<287>Que je gémisse ou non de voir la patrie d'Homère en proie à des Turcs venus des bords de la mer d'Hyrcanie, que je vous prie d'avoir la bonté de les chasser et de mettre des Alcibiades en leur place, il n'en sera ni plus ni moins, et les Turcs n'en sauront rien. Mais qu'il vous prenne envie d'étendre votre puissance vers l'orient ou vers l'occident, alors la chose devient sérieuse, et malheur à qui s'y opposerait!
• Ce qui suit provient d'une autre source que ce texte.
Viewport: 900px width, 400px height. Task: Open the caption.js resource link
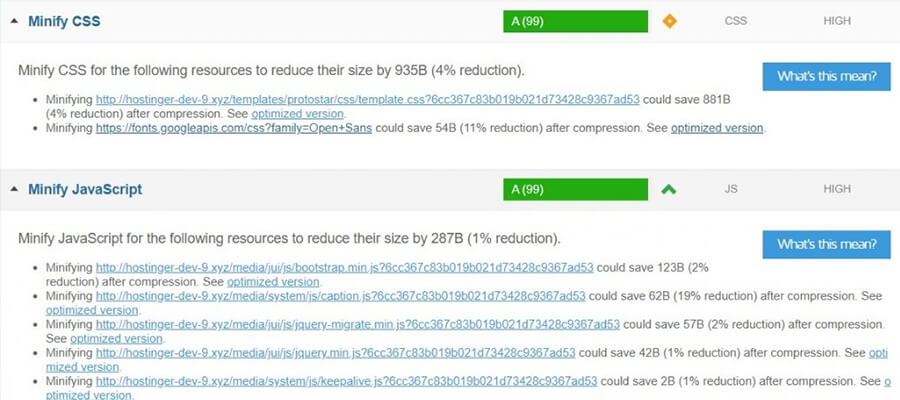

L'Épître à Ninon est réellement du comte de Schuwaloff, neveu du Schuwaloff dernier amant de l'impératrice Élisabeth; ce neveu a été élevé à Paris, et a d'ailleurs beaucoup d'esprit et beaucoup de goût. On ne s'attendait pas, il y a cinquante ans, qu'un jour un Russe ferait si bien des vers français; mais il a été prévenu par un roi du Nord qui lui a donné de grands exemples. Je ne connais point la satire intitulée Louis XV aux champs Élysées, et je ne crois pas qu'elle existe. Il paraît un recueil des lettres du feu mylord Chesterfield à un fils bâtard qu'il aimait comme madame de Sévigné aimait sa fille. Il est très-souvent parlé de vous dans ces lettres; on vous y rend toute la justice que la postérité vous rendra.a

Le suffrage du lord Chesterfield a un très-grand poids, non seulement parce qu'il était d'une nation qui ne songe guère à flatter les rois, mais parce que de tous les Anglais c'est peut-être celui qui a écrit avec le plus de grâce. Son admiration pour vous ne peut être suspecte; il ne se doutait pas que ses lettres seraient imprimées après sa mort et après celle de son bâtard. On les traduit en français en Hollande; ainsi V. M. les verra bientôt. Elle lira le seul Anglais qui ait jamais recommandé l'art de plaire comme le premier devoir de la vie.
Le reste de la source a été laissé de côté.